Action item: Search term "Expand": please show all lines in the listing that contain it.

══════════════════════════════

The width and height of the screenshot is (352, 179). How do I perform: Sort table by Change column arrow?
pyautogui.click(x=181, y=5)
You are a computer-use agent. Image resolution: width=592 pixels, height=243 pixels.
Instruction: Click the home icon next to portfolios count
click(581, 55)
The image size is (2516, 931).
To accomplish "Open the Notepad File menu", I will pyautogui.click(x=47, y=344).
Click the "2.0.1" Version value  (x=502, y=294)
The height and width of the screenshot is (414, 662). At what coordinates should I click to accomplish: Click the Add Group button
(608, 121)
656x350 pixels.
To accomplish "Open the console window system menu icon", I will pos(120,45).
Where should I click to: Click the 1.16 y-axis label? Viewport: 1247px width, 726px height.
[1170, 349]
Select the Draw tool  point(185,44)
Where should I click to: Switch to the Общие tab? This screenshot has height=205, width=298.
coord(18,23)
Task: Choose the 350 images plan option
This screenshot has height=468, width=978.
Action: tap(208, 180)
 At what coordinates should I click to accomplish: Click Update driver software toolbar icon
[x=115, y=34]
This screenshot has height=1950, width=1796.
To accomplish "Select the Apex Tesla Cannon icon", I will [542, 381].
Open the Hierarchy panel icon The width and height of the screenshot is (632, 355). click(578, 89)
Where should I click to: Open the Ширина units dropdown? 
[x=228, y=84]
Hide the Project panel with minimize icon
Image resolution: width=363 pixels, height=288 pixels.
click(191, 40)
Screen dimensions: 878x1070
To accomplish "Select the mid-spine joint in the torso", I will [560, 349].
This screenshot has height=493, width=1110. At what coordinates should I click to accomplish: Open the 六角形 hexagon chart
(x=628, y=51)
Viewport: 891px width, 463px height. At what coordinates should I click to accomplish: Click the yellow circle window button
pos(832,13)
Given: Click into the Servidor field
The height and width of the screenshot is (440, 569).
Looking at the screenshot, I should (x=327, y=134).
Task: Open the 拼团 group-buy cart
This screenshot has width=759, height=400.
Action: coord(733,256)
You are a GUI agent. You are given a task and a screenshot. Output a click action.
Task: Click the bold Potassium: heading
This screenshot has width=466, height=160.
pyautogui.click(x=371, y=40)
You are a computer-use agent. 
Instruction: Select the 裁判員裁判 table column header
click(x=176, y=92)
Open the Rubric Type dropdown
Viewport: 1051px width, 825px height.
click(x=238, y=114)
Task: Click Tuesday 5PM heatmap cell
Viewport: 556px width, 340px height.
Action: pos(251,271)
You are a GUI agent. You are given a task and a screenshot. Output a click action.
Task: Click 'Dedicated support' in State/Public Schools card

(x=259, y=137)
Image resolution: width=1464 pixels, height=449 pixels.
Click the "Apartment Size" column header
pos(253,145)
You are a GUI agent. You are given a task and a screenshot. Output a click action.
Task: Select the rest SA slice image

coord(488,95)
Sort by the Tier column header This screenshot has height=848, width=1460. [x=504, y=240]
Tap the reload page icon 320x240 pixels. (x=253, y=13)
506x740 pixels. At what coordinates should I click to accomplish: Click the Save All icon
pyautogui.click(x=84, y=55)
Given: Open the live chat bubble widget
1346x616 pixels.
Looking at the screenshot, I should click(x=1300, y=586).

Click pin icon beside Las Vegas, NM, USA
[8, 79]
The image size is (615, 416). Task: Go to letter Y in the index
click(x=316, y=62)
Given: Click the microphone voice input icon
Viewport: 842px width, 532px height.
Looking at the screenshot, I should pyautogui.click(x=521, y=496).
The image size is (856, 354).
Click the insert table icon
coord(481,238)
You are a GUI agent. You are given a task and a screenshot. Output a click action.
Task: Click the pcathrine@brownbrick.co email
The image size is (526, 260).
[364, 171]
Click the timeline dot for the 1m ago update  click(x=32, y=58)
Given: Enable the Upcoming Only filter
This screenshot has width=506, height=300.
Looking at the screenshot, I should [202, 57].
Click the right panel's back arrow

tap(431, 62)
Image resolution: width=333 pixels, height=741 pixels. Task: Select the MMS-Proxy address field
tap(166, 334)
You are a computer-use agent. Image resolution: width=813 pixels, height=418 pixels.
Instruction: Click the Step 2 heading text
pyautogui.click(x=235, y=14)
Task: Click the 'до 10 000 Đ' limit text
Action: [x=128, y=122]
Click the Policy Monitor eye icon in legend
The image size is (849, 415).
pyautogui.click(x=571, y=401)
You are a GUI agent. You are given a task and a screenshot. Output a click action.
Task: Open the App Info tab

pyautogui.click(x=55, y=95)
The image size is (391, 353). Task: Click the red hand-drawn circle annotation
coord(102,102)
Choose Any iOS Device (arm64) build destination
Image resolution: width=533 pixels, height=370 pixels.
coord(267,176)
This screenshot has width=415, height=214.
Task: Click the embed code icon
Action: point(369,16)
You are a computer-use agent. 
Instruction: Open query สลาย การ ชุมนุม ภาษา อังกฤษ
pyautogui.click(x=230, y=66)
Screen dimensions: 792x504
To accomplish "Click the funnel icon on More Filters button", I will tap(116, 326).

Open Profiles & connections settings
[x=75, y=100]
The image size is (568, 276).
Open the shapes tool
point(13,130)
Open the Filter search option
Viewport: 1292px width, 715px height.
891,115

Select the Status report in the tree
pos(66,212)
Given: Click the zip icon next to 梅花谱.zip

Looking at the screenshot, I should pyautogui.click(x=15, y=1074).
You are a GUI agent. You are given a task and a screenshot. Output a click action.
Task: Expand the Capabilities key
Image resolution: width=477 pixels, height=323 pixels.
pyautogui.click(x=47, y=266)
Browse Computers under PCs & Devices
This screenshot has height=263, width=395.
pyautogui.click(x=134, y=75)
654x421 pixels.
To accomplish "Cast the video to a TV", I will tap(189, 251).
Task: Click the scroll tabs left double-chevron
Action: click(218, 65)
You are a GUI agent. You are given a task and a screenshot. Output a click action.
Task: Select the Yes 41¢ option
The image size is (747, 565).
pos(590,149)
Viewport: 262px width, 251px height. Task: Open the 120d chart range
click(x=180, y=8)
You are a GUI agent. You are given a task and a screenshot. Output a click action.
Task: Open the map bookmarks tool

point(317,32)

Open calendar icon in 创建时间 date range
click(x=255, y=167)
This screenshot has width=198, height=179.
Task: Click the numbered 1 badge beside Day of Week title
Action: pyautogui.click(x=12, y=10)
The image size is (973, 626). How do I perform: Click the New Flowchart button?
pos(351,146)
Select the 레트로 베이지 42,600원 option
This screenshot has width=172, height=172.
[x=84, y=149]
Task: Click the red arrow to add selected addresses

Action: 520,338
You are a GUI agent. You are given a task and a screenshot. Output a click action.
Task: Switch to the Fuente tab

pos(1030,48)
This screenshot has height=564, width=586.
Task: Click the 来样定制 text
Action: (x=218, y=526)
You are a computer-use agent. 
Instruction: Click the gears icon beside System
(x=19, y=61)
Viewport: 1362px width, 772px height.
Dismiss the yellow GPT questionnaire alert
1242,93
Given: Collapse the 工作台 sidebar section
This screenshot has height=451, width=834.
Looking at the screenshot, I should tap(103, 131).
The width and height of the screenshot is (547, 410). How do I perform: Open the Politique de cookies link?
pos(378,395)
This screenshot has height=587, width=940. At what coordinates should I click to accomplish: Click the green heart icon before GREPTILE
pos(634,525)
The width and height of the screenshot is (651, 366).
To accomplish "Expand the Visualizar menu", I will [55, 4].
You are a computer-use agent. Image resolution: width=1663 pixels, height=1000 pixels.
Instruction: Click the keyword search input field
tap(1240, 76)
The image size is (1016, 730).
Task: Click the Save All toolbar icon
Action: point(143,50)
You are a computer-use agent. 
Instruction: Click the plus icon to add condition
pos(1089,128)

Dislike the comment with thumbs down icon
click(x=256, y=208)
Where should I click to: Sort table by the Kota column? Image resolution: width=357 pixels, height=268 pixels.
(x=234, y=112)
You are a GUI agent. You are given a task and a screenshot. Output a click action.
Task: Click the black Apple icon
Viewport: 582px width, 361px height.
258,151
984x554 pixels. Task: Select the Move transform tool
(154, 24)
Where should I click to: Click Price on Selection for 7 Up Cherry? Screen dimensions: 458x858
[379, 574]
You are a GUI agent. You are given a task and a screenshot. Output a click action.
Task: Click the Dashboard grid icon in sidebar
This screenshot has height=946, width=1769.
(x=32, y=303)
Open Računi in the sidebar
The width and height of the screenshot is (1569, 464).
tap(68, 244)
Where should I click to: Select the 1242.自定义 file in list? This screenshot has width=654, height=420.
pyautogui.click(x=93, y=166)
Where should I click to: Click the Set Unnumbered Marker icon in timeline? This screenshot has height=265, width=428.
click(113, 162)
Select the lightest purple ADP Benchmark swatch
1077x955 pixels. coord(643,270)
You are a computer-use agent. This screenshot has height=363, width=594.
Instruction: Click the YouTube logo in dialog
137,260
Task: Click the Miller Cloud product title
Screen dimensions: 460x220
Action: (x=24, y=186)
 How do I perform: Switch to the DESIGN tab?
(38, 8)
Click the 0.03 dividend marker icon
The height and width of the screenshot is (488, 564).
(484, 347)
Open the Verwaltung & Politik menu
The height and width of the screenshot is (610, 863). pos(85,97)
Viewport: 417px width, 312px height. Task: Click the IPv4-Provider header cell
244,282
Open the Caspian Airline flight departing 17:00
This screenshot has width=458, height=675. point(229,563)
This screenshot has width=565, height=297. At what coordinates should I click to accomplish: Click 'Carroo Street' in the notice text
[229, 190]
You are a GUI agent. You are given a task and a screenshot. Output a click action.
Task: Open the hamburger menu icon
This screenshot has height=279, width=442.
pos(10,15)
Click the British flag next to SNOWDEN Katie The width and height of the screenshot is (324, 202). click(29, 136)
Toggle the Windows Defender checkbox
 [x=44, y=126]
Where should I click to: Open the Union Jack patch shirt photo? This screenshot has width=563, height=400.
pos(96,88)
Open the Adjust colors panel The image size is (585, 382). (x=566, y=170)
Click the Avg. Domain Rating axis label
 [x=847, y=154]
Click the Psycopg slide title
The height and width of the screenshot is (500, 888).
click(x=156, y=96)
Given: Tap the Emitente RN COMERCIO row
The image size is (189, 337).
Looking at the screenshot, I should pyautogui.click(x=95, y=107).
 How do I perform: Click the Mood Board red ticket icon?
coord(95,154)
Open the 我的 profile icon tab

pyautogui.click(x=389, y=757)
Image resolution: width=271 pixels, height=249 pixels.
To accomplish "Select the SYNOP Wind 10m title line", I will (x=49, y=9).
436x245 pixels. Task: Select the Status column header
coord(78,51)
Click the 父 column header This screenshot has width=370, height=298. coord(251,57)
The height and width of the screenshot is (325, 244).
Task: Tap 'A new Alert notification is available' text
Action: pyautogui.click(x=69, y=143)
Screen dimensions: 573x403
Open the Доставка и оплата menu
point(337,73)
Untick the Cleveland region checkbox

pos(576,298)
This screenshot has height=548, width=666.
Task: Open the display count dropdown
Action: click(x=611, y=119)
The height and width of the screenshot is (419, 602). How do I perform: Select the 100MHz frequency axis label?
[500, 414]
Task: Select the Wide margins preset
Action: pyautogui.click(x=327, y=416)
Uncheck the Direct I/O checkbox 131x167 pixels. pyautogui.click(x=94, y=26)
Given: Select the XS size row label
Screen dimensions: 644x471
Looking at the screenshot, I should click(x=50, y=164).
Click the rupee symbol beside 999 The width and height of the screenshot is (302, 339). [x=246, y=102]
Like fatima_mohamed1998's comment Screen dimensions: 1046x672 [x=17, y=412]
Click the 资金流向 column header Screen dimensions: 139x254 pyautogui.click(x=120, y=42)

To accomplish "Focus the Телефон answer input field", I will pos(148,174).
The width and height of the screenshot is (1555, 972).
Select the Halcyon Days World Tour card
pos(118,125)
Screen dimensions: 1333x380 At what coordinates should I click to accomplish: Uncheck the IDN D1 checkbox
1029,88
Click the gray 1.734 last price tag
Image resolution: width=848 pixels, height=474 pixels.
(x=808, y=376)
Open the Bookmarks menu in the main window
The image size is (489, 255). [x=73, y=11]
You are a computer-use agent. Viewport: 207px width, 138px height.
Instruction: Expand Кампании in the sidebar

══════════════════════════════

Answer box:
Task: Expand the Capabilities key
To accomplish "Expand the Visualizar menu", I will [55, 4].
Instruction: Expand Кампании in the sidebar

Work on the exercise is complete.